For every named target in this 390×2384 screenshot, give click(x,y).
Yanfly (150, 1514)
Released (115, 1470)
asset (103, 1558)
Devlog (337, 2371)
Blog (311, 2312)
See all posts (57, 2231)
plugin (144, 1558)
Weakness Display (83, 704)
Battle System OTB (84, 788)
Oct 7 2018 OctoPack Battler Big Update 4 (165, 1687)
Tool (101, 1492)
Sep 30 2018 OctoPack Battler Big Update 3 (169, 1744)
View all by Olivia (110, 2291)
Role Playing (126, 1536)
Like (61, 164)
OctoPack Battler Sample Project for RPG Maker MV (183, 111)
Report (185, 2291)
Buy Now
☆ ☆ ☆
◆ **ABOUT THIS TASK**
Reproduce the entries above exactly, starting at their first line and finishing with the line that contains "Tool (101, 1492)".

◆ **ANSWER SECTION**
For every named target in this 390×2384 screenshot, give click(x,y).
Yanfly (150, 1514)
Released (115, 1470)
asset (103, 1558)
Devlog (337, 2371)
Blog (311, 2312)
See all posts (57, 2231)
plugin (144, 1558)
Weakness Display (83, 704)
Battle System OTB (84, 788)
Oct 7 2018 OctoPack Battler Big Update 4 (165, 1687)
Tool (101, 1492)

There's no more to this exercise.